Vielleicht liegt es mit am neuen Zusammengehörigkeitsgefühl, dass Konwitschnys letzte Rolle seine bislang liebste ist. Im Stück "Liebe wär' schön" hat er den drogensüchtigen Tim gespielt. Für den 21-Jährigen war das eine große Herausforderung. Am Anfang sei es schwierig gewesen, sich in seine Rolle hineinzuversetzen. "Ich habe versucht, so zu denken wie Tim", sagt er. Dann sei es einfacher geworden. Mit vier Jahren stand Konwitschny das erste Mal auf der Bühne des ASV, beim Märchentheater der Kinder im Jahr 1995. Begeistert für das Schauspiel hat ihn sein Vater Ernst Konwitschny, der bis heute in der Gruppe der Erwachsenen mitwirkt.
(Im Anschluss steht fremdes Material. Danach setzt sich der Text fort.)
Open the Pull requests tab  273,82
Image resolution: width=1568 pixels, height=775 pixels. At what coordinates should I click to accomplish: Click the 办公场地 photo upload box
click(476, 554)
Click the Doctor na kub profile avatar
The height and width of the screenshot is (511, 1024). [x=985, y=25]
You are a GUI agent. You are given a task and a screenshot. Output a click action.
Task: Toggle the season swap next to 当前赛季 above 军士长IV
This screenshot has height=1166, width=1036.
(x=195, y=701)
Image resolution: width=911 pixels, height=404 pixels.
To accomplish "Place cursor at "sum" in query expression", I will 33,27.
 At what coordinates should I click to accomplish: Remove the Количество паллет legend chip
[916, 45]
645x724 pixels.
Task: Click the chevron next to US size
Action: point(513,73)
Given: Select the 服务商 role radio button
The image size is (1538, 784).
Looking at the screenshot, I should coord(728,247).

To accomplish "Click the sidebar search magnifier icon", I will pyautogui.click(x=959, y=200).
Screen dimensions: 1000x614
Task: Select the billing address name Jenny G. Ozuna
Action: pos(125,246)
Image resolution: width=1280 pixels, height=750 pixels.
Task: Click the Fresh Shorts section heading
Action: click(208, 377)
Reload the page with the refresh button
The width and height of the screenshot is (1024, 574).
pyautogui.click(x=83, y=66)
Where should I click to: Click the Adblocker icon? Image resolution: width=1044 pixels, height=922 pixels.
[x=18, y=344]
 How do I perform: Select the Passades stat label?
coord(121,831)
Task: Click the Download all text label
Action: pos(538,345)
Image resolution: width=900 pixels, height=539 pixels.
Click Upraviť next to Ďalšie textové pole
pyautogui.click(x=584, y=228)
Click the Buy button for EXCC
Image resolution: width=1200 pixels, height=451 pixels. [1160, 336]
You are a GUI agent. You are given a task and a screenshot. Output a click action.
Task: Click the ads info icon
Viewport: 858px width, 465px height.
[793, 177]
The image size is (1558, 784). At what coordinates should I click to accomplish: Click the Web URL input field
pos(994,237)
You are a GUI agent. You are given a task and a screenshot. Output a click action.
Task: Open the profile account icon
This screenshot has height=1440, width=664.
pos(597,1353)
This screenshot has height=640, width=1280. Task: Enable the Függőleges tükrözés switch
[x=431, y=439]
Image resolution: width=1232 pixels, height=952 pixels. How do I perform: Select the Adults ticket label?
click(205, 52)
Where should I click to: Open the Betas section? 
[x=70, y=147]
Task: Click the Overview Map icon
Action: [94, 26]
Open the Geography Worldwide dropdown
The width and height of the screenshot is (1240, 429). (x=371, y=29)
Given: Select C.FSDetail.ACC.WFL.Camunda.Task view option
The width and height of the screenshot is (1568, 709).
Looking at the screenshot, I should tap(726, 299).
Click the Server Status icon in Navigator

Bei Regisseur Bernhard Vieregg war es ähnlich: Mit fünf Jahren spielte er seine erste Rolle in der Kindertheatergruppe. "Jugendtheater hatte in Dachau bisher keine große Chance", sagt der Jugendleiter. Die Zahl der Jugendtheatergruppen im Landkreis ist überschaubar. Bei der Karlsfelder Muckerl-Bühne hat die Arbeit mit dem Nachwuchs einen hohen Stellenwert.

Auch die Theatergruppe Altomünster hat eine Jugendgruppe. In Petershausen gibt es seit vergangenem Herbst die neue gegründete "P-Town-Drama-Group". Doch die jungen Menschen nachhaltig an die Gruppen zu binden, ist eine schwierige Aufgabe. Vieregg liegt viel daran, das Jugendtheater neben dem Volks- und Kindertheater des ASV zu etablieren.

Bernhard Vieregg arbeitet gerne mit Jugendlichen. Als Gesundheitswissenschaftler weiß er, dass Schauspiel das Selbstwertgefühl junger Menschen fördert - darüber hat er seine Bachelorarbeit an der Hochschule Magdeburg-Stendal geschrieben. Das ist für ihn der Ansporn. "Es darf auch manchmal ein wenig provokant sein", sagt er.

Nicht ganz einfach sei es gewesen, den ersten Teil der Rothschädl-Trilogie im vergangenen Jahr bei der Vorstandschaft des ASV durchzusetzen. Beim zweiten Teil hat sich Bernhard Vieregg selbst gefragt, ob er die geeigneten Spieler dafür hat, die sich auf das Experiment Nähe einlassen. Er hat sich dafür entschieden - und es hat funktioniert.